On the other side, if O.J. was going to get 5 of his closest friends to pull off a hotel room heist, why go with them?  His face is somewhat recognizable, and he’s more than a bit notorious.  It’s possible that he’s just a self-absorbed moron, who forget that he’s the object of derision 13 years later, but I suspect he’s not.  At least not a moron. 

But the 800 pound gorilla in the room was always the same, the acquitted murder of his wife.  There can be rational person who doubts that this influenced people.  On the other hand, there was likely nothing the judge could do to alter the smell of death in the courtroom.  And certainly, this taint was no reason to give O.J. a free pass on any future crimes.  It was a tough situation.

His attorney, Yale Galanter, said:


 “We knew this was going to be very difficult, we knew the jury was going to be very difficult, we knew the jurisdiction would be very difficult.”

For O.J., there was no choice.  Adding to his problems, there were no blacks on the jury.  They were all probably working a showgirls and croupiers and couldn’t get the time off.  For Galanter, you take your cases where you find them, and try to do what you can.  Representing high profile defendants, and losing, really stinks.

The co-defendant, Clarence Stewart, 54, was put in an interesting and untenable position by the curse of O.J.


Throughout the trial, Mr. Stewart’s attorney E. Brent Bryson asked repeatedly for Mr. Stewart to receive a separate trial because associating with Mr. Simpson was poisonous to the defense. Each of his severance motions was denied.

“If there was ever a trial in the history of American jurisprudence that should have been severed, it was obviously this trial,” a stunned and dazed Mr. Bryson said. “There’s a spillover effect here. There’s a gentleman by the name of O.J. Simpson who was sitting across the table. Mr. Simpson has a certain history that followed him into the courtroom and, unfortunately, it engulfed Mr.
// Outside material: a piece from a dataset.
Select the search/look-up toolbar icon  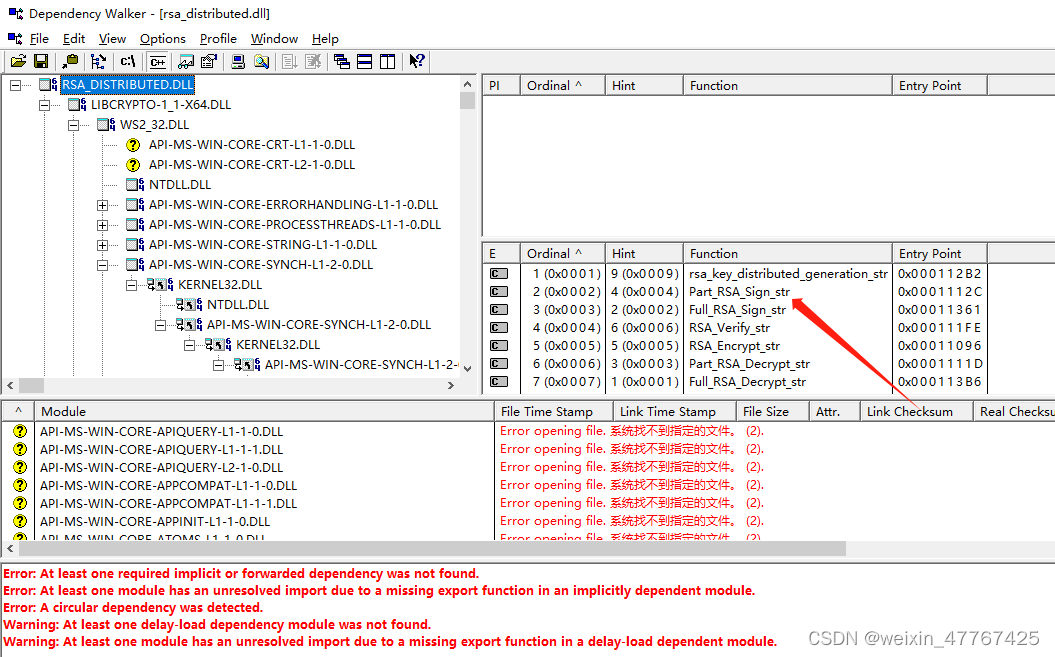[261, 61]
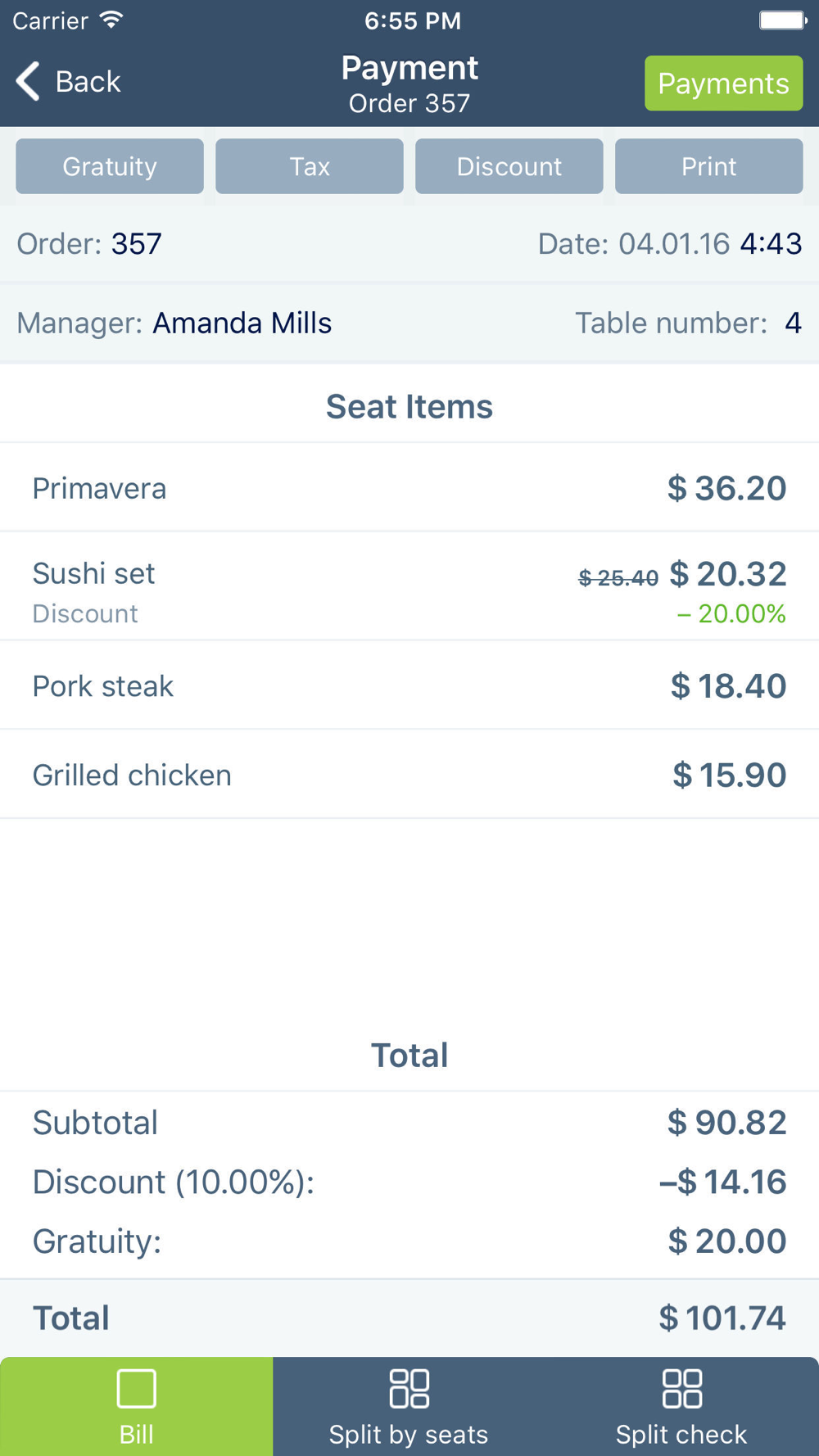Tap the Back chevron arrow icon
The image size is (819, 1456).
(x=29, y=81)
Stewart also.”

As my Alaskan buddy, Sarah Palin, would say, “you betcha.”  The spillover prejudice to Stewart was palpable from the start, and there was little way he couldn’t be tainted by the smell.  But judicial economy, trying to cases where the evidence is the same so that a judge’s time wouldn’t be wasted by doing it twice, always trumps fairness.  In the scheme of important courtroom concerns, the judge’s time is paramount.
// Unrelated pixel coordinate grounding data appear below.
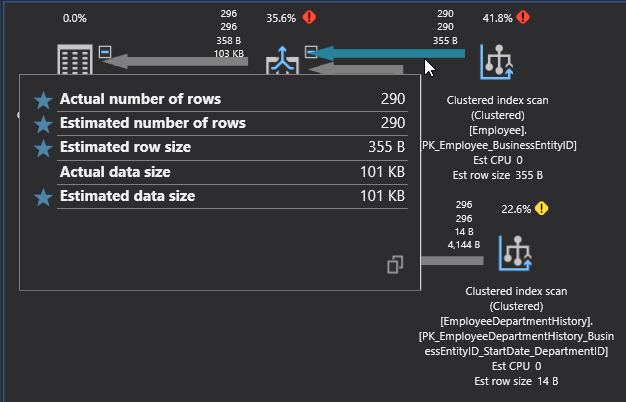This screenshot has height=402, width=626.
Task: Toggle star next to Estimated data size
Action: pos(43,197)
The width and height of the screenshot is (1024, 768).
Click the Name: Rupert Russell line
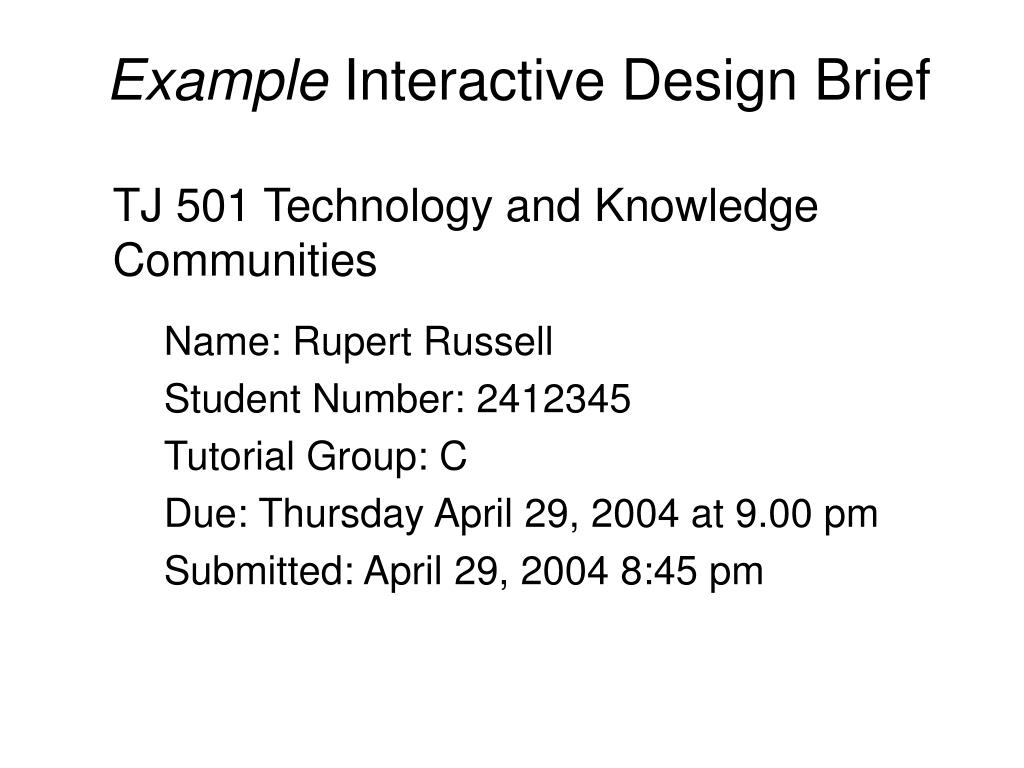(359, 342)
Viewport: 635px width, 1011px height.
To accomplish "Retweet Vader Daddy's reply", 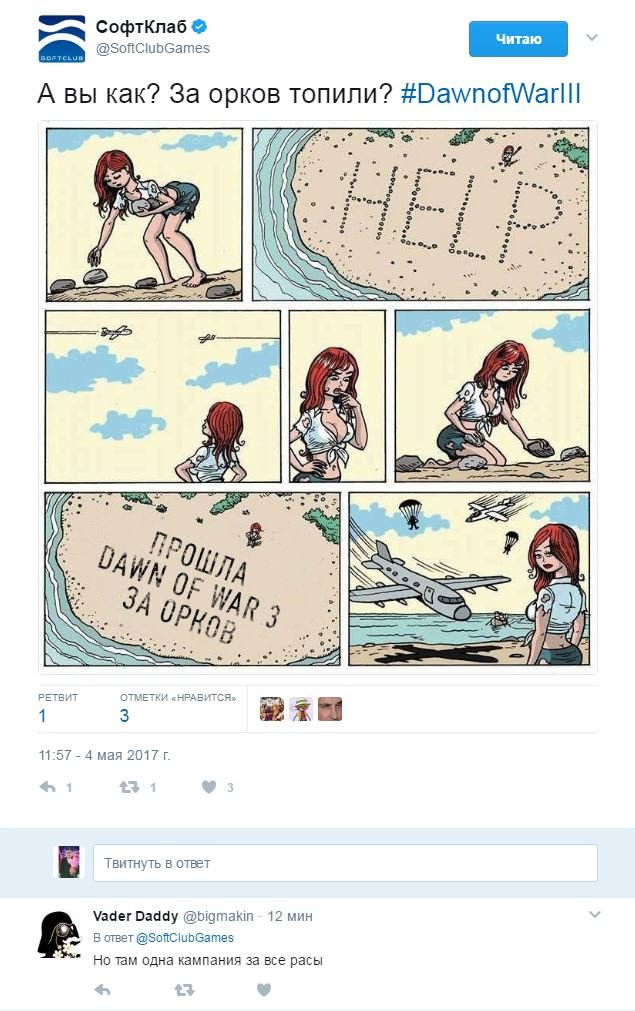I will [x=184, y=990].
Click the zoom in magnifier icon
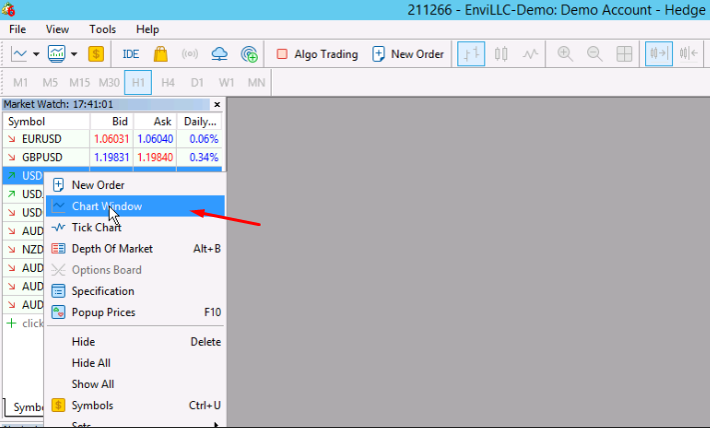Image resolution: width=710 pixels, height=428 pixels. pyautogui.click(x=565, y=54)
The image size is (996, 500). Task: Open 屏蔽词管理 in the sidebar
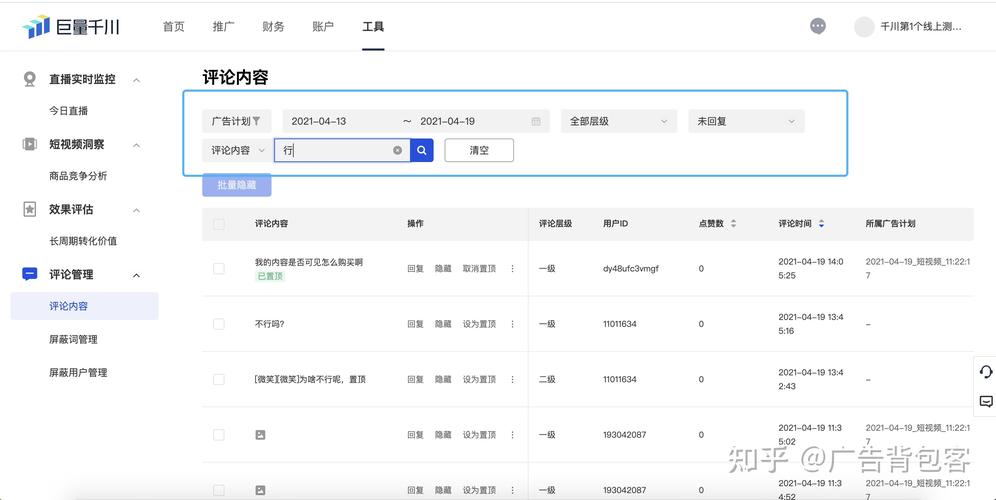coord(73,339)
Appeals will be forthcoming, of course, and perhaps the appellate court gods will not feel the pressure to make O.J. pay for the murder of his wife.  Whether there are good appellate issues remains to be seen.  Without having followed the trial closely, I wouldn’t know.

What’s most troubling about this is that O.J. Simpson was acquitted of that murder, after the most highly public, most highly scrutinized trial ever.  But O.J. was convicted of murder in the court of public opinion, and from that there is no appeal.
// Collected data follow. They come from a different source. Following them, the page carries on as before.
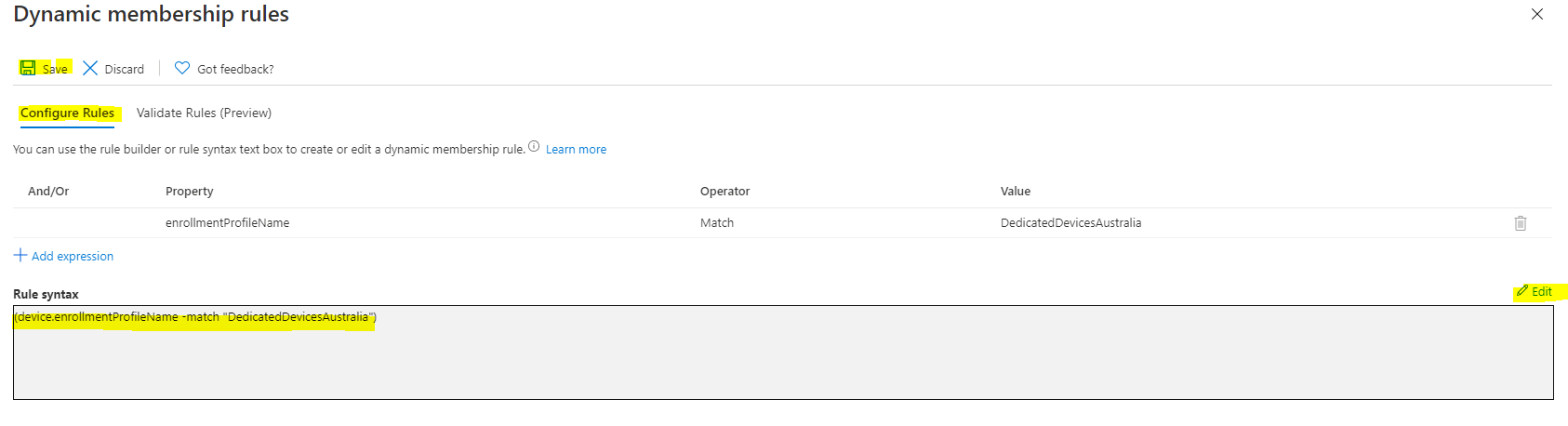1568x426 pixels.
Task: Click the Discard X icon
Action: coord(90,68)
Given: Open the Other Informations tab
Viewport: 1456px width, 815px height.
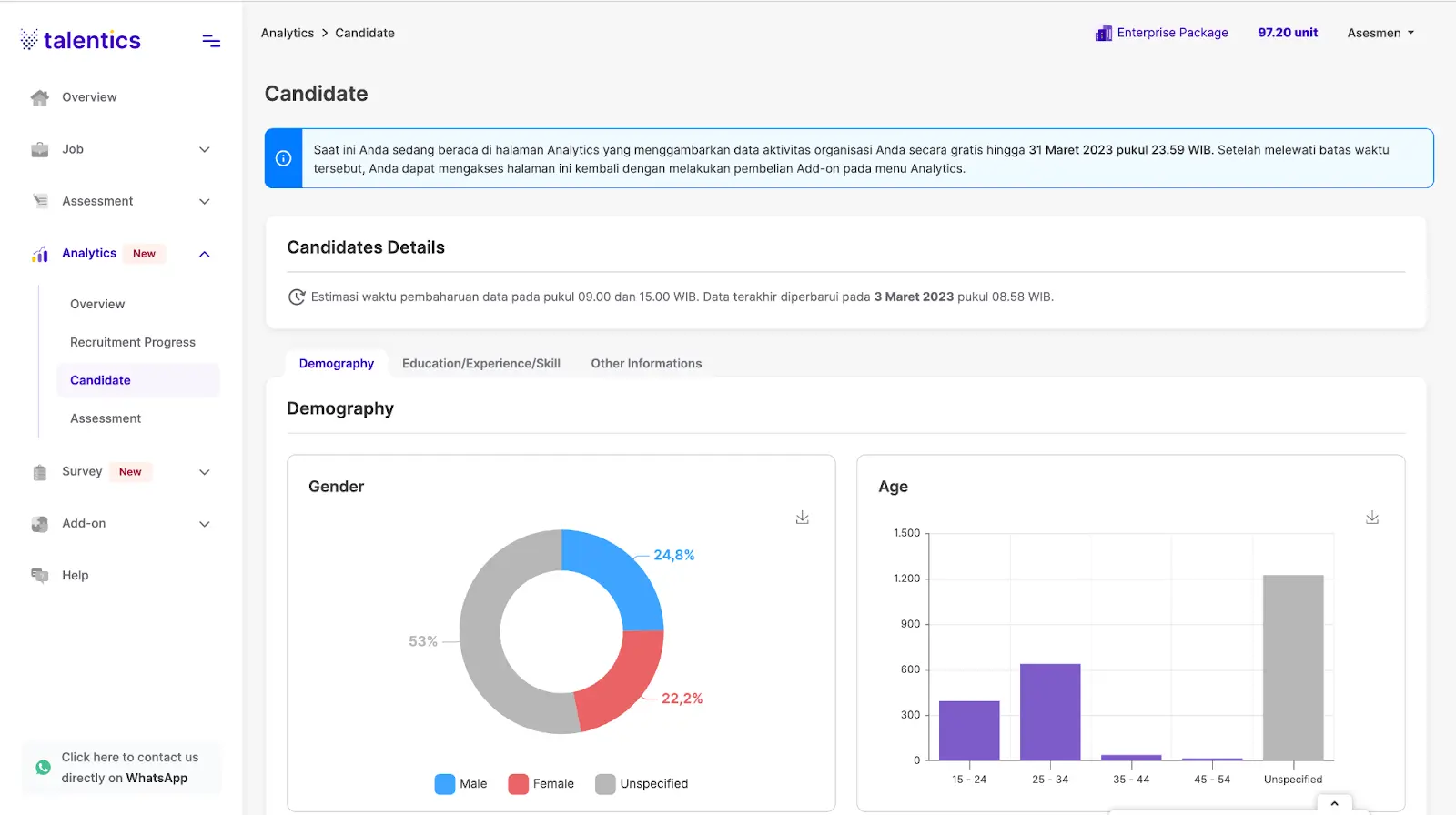Looking at the screenshot, I should 646,364.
Update:  I just happened to turn on MSNBC and saw two very pretty young women, one a defense lawyer and the other a “former prosecutor,” apparently no longer working, discussing this case.  The hostess asked them to “read the tea leaves.”  They were happy to do so, in a puppy like way with heads a-bobbin.

Who are these young women?  Why are they announcing the O.J. is going to lose on appeal (“because a jury found them guilty, and no court is going to ignore that”)?  How about, “how should I know, I wasn’t there.”  But that would make for bad TV.

And we wonder why the public understands so little about the criminal justice system.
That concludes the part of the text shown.